As the warm breeze of summer makes way for the cozy embrace of autumn, my cravings have shifted from citrus and cherries to all things pumpkin-spiced! And you know what that means – it’s time to whip up something delightful that won’t derail our WW journey. So, in the spirit of the season, I’m excited to share with you my latest creation – Pumpkin Spice Icebox Cake!
This time of year, I can’t resist the allure of creamy, dreamy pumpkin-flavored treats. And boy, did I hit the jackpot with this one! This Pumpkin Spice Icebox Cake is a true indulgence without sacrificing a ton of WW points.
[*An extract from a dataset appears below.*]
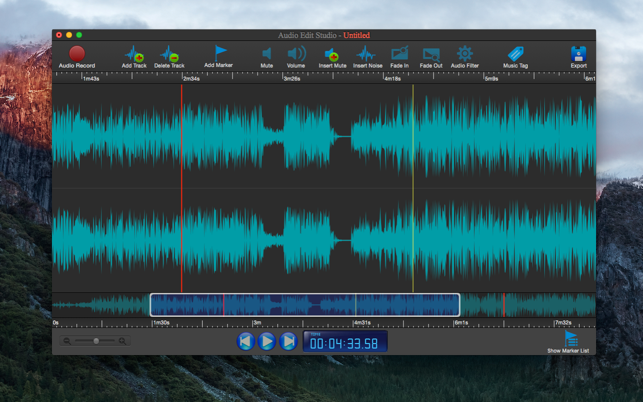Add a marker with the flag icon

pos(219,52)
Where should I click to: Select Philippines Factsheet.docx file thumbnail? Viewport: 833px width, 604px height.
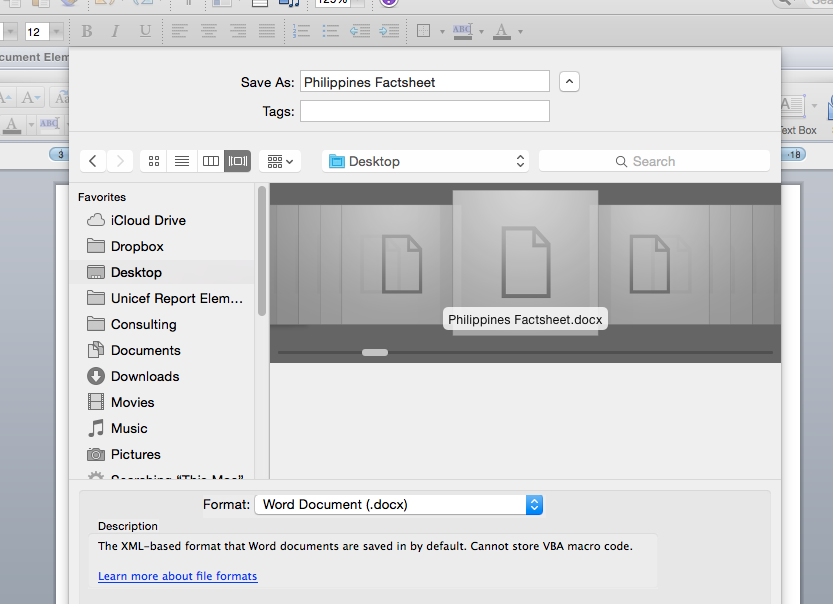point(525,260)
Making Pumpkin Spice Icebox Cake
The foundation of this marvelous dessert is simple, yet ingenious. Instead of a traditional high-calorie crust, I opted for a smarter approach – delicate layers of low fat graham crackers infused with warm cinnamon and nutmeg. Trust me; this spice-infused crust is a game-changer!
Now, let’s talk about the star of the show – the pumpkin spice cheesecake filling. I tinkered with the proportions to create a velvety-smooth, perfectly spiced filling that’s as light as a feather. Using sugar free pudding mix, fat free cool whip, and a hint of pureed pumpkin, this heavenly layer is a delightful balance of flavors that will leave your taste buds dancing with joy.
To top it all off, finish it with some more fat free cool whip and pumpkin spice. Voila! Let it sit in the fridge for at least 4-6 hours (ideally overnight). The end result? A creamy, delicious cake that requires 0 baking.
Pumpkin Spice Icebox Cake
Jacklin AltmanEquipment
- Mixing Bowls
- 9×5 Loaf Pan
Ingredients
- 8 low fat cinnamon graham crackers
- 1 package sugar free instant vanilla pudding mix 1 oz
- 1 1/2 cups fat free milk
- 1/3 cup pumpkin puree unsweetened
- 1 cup fat free Cool Whip
- 1 tsp pumpkin pie spice
Instructions
- In a medium mixing bowl, combine pudding mix and milk and whisk together for 2 minutes. Let set for 5 minutes until thick. Add pumpkin puree, pumpkin spice, and fold in 1/2 cup of cool whip. Set aside.
- Break up graham cracker sheets. Cover base of your pan with graham cracker sheets, then layer on roughly 1/3 of pudding mixture. Then layer more graham crackers, another 1/3 of pudding mixture. Lay on the final layer of graham crackers, the final 1/3 of the pudding mixture.
- Top with 1/2 cup of Cool Whip and a dash of pumpkin spice. Cover with plastic wrap and put in the fridge for at least 4 hours, or overnight. Slice into 8 servings and enjoy!
2 thoughts on “Pumpkin Spice Icebox Cake”
OMG – fantastic!
Thank you for this “smaller” recipe.
It was a hit at our little Thanksgiving dinner. “Better than pumpkin pie” – I was so proud! Thanks again, this is a keeper! 🤗
So glad to hear it went over well! 🙂 Thanks for the kind words!